All of the entries need to be written out again, exactly as they are.

» Data entries:
┏━━
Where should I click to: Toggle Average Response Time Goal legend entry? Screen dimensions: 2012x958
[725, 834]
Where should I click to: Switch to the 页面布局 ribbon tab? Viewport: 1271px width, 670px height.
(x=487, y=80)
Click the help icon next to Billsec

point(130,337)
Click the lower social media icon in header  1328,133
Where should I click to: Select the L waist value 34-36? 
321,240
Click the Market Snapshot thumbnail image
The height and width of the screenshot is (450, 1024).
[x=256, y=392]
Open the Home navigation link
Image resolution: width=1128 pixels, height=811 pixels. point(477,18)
┗━━
» Reply:
Where should I click to: Toggle Average Response Time Goal legend entry? Screen dimensions: 2012x958
[725, 834]
Where should I click to: Switch to the 页面布局 ribbon tab? Viewport: 1271px width, 670px height.
(x=487, y=80)
Click the help icon next to Billsec

point(130,337)
Click the lower social media icon in header  1328,133
Where should I click to: Select the L waist value 34-36? 
321,240
Click the Market Snapshot thumbnail image
The height and width of the screenshot is (450, 1024).
[x=256, y=392]
Open the Home navigation link
Image resolution: width=1128 pixels, height=811 pixels. point(477,18)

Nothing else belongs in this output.